### CHALLENGE 1
According to the vortex-based mathematics page, who is the original founder of vortex-based mathematics?
### CHALLENGE 2
Reproduce the passage of the vortex-based mathematics page that starts at the words "Note: I have" and stops after "any major conclusions.", swapping "nerds" for "enthusiasts".

### SUPPLIED TEXT
Mathematics

Vortex Based Mathematics

[latexpage]

Note: I have no idea whether this is a load of crap or not, but at the very least its a fun mathematical adventure for nerds. Just remember to take some of the more philosophical stuff with a grain of salt and do your own research before coming to any major conclusions.

Background

Marko Rodin = original founder of vortex-based mathematics

Randy Powell = continues the work of Rodin today

Relevant Operations

Modular arithmetic notation ( defined for the purposes of this article as follows)

  •  \oplus _k   ⇒ addition modulo k
    • Example: 6 \oplus _5 5 = (6+5)\mod{5} = 11 \mod{5} = 1
  • \ominus _k   ⇒  subtraction modulo k
    • Example: 4 \ominus _7 8 = (4-8) \mod{7}= -4 \mod{7} = 3
  • \otimes _k   ⇒  multiplication modulo k
    • Example: 3 \otimes _9 7 = (3*7) \mod{9}= 21 \mod{9} = 3
  • \oslash _k   ⇒  division modulo k
    • This operation is a little more complicated than the first three
    • Importantly, care must be taken when using modulo division – it isn’t necesarilly a unique or sufficient operation
      • e.g., 9 \oslash _9 x = 9     \forall       x
    • Steps used for calculating a \oslash _k b
      • Determine the lowest possible value m that results in a + (k \cdot m) obtaining a value which is a multiple of b
      • Plug in m into the following expression: a \oslash b = (a + (k \cdot m)) / b
    • Example: find 8 \oslash _6 5
      • Givens: a = 8, b = 5,  k = 6
      • 8 + 6(2) = 20 is the lowest multiple of 5 we can obtain using a + (k \cdot m))

### RECORDED DATA
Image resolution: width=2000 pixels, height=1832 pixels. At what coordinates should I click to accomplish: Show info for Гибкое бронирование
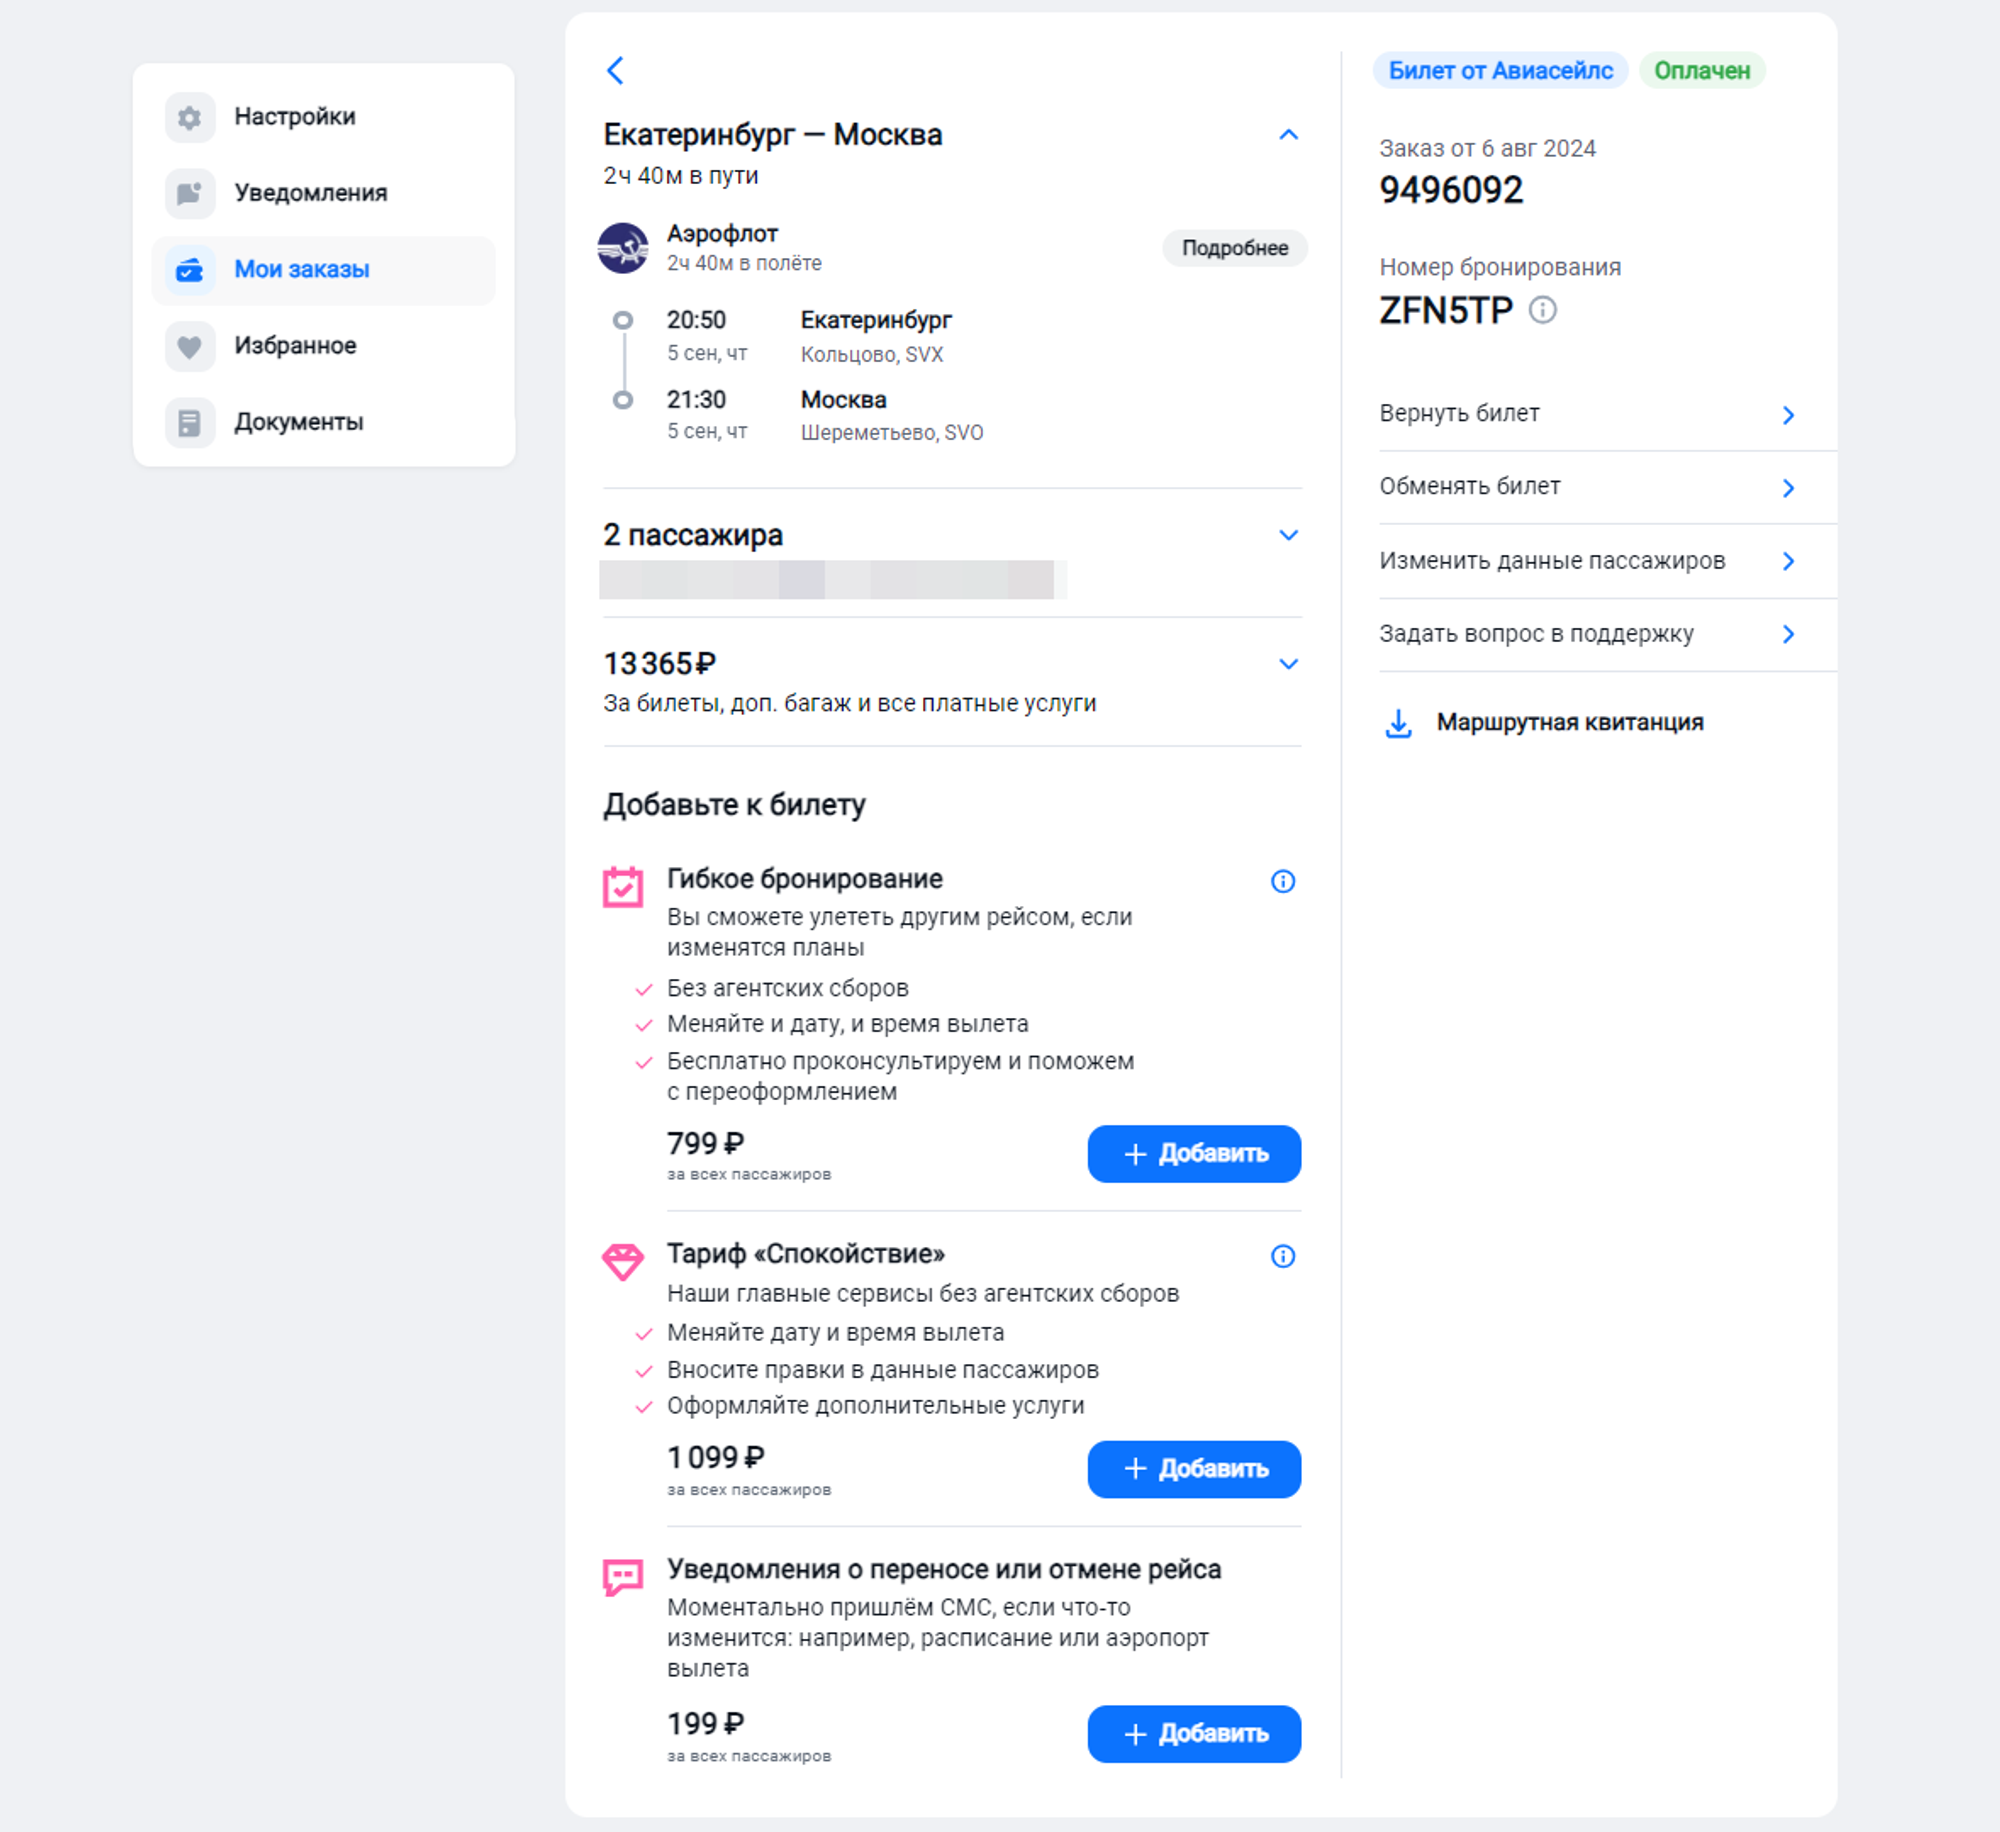coord(1282,881)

### COMPLETE RESPONSE 1
Marko Rodin

### COMPLETE RESPONSE 2
Note: I have no idea whether this is a load of crap or not, but at the very least its a fun mathematical adventure for enthusiasts. Just remember to take some of the more philosophical stuff with a grain of salt and do your own research before coming to any major conclusions.